第22話 最悪な状況

「あぁ……。あ、あれ……?」


「た、武尊!? 目が覚めたか!?」


 それから、俺はいきなり目が覚めて緊急処置室のベッドで寝ていた。すると、塚田が心配した顔で俺のベッドの近くにある椅子から立ち上がって見守っていた。


「何で、お前がここに?」


「いや……。私もさっきまでここで休んでたんだ」


「そうか……。それより、試合はどうなってるんだ?」


 すると、塚田は下を向きながら俺に今の状況を伝えた。チーム・レッドは、俺が気絶したので次の試合は不戦敗となったそうだ。そして、最後の試合は長谷川さんと森さんが俺らの代わりに出ているそうだ。


「はぁ!? 何であの二人が!?」


 俺は、驚いてしまって思わず声を荒げてしまった。しかし、塚田は心配しているよりか落ち着いている様な表情で俺の質問に答えようとしてくれた。


「それがさ、あの二人は私達ばっかりに負担を背負わせる様な事はできないって言って聞いてくれなかったんだよ」


「だ、だけどよ、森さんまで出なくても良いじゃねぇかよ」


「いや……。それが、この事は森さんからの発案なんだ」


 森さんは、俺と塚田が北村と山路のチームとの試合で疲れ果てている姿を見て自分だけ何もできない事が耐えきれなかったそうだ。


「だけどよ、そこまで言わなくても良いじゃねぇかよ」


「それは、私も言ったんだ。だけど、どうしても聞く耳を持っていなかったんだ。だから、痛い目を見させるしか無いと思ってしまった」


「何だよそれ……。もう良い!! 今からでも俺が出るんだ!!」


「武尊!?」


 俺は、一回もリングに上がっていない焦りを感じながらも森さんの試合を止める為にベッドから急いで立ち上がった。塚田は、俺を食い止めようと腕を掴んできたが、俺はそれを払って会場まで走った。

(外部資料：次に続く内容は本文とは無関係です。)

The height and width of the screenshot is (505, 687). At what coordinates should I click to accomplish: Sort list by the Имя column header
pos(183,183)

 すると、そこには森さんがリングに上がって川添と戦っていた。そして、俺らのチーム専用のスペースにはボロボロになった長谷川さんがゲームスタッフに手当てを受けていた。


「長谷川さん!!」


「平本君!?」


「この試合を止めて下さい!!」


「え、いや、それは無理だと思います」


 長谷川さんは、下を向きながら俺のお願いを断った。なので、俺は長谷川さんに言う事を諦めてゲームマスターであるフェミニスト君に試合を中断する様に声をかけた。


「あれ? 平本武尊君じゃん」


「お願いだから! 辞めさせてくれ! 俺が出るんだよ!」


「武尊!! もう辞めてくれ!!」


 俺は、塚田に止められながらもフェミニスト君に試合を中断させる事を必死に訴えた。しかし、フェミニスト君は笑いながら俺の願いを全く聞く素振りを見せなかった。

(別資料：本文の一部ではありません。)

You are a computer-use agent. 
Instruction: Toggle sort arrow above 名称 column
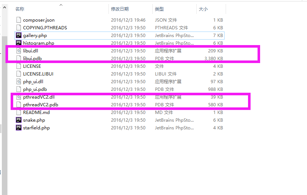pyautogui.click(x=61, y=5)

「残念だけど、本人は戦う気で居るんだから暖かく見守るのが仲間ってもんじゃないの?」


「だけど、俺は知らなかったんだよ!」


「そりゃそうでしょ。さっきまで二回も気絶してたんだからね。そりゃ、仲間も心配して代わりに出場したくなるよ」


 俺は、何も言えなかった。確かに、フェミニスト君が言っている事は納得できるが、それでも俺は試合を中断してほしかった。しかし、俺は何も言える事は無かった。

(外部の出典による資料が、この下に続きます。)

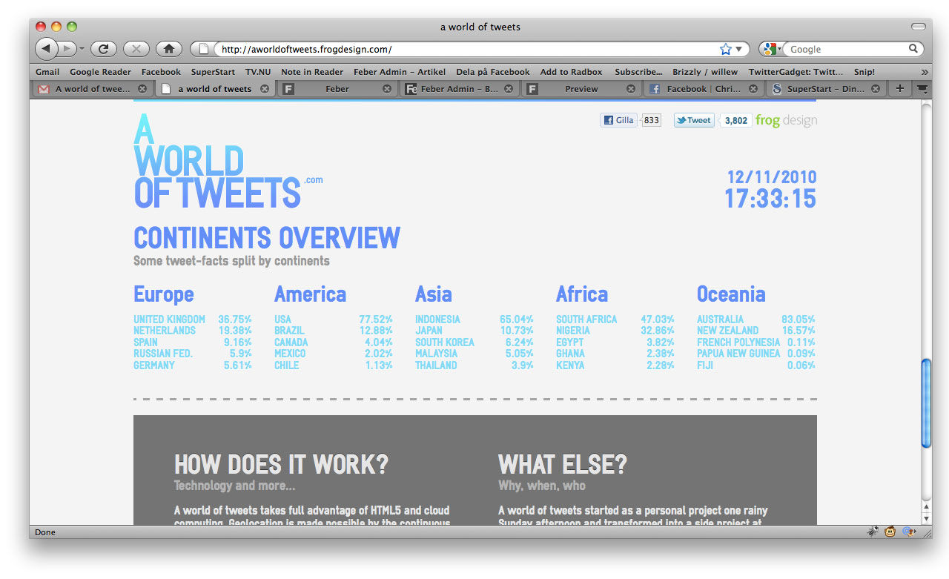This screenshot has width=949, height=579.
Task: Show more bookmarks with the overflow chevron
Action: click(924, 72)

「とりあえずさ、平本武尊君は森渚沙さんの勇姿を見ていてご覧よ」


 俺は、フェミニスト君にそう言われて恐れながらリングの方へと顔を向けた。すると、森さんが対戦相手である川添の攻撃を一方的に受けていた。


「や……。辞めてくれ……」


「もう辞めれないよ。だって、これが最後のラウンドなんだもん」


「は、はぁ?」


「森渚沙さんはね、貴方達の為に最後まで粘ってるんだよ。それこそ、女性だからとは言わずにね」


「そう……。だったのか……」


 俺は、森さんを良く見ると身体中に痣が幾つもあった。確かに、森さんは攻撃ができなくても頑張って攻撃を避けたり防御に専念して耐えてたりしていた。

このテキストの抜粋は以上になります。